Only few studies have compared plantar and dorsal incisions in the treatment of primary intermetatarsal Morton's neuroma (PIMN). The results and guidelines are, however, still controversial, mainly due to confounding factors and study design. The present study is an attempt to systematically compare the two approaches.

With a 2- to 5-year followup, we retrospectively compared the results of 125 patients (132 feet) with PIMN. All specimens had histology assessments. Longitudinal plantar incisions were performed by one experienced surgeon (n = 69) and dorsal incisions by another (n = 56). Records were reviewed, questionnaires evaluated, and physical examinations performed by one of two independent orthopaedic surgeons.

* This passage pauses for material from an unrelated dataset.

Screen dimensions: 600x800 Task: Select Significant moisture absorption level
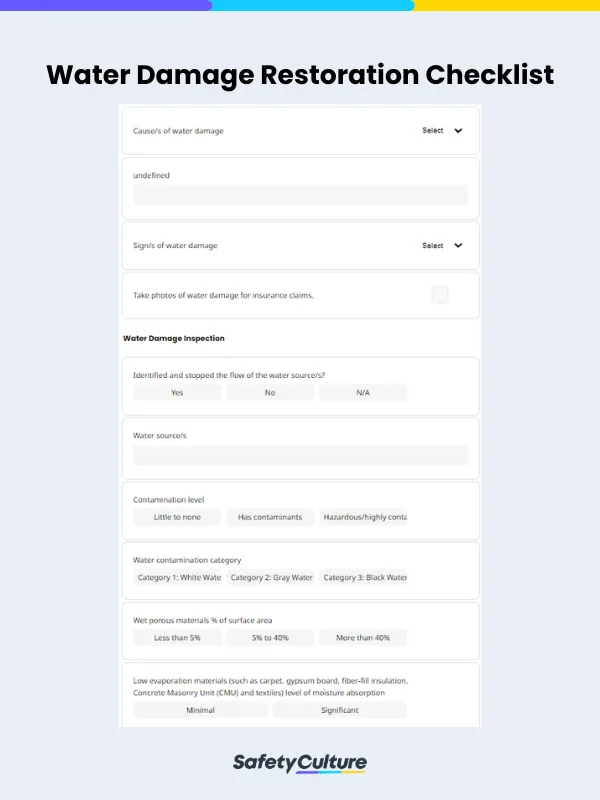[x=340, y=710]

Histology verified nerve resections in all specimens except in three cases of missed nerves in the dorsal group. There were significant differences, in favor of the plantar group, regarding long-term sensory loss, postoperative sick-leave weeks and complications. The clinical outcome regarding postoperative pain at followup and overall satisfaction rating were similar.

We conclude that the two surgical approaches were comparable for clinical outcome and patient satisfaction at followup, whereas significant differences, in favor of plantar incisions, were present regarding residual sensory loss and number of complications. The more serious complication with the dorsal approach, missed neuroma, may result in an increased risk of failure with the dorsal incision.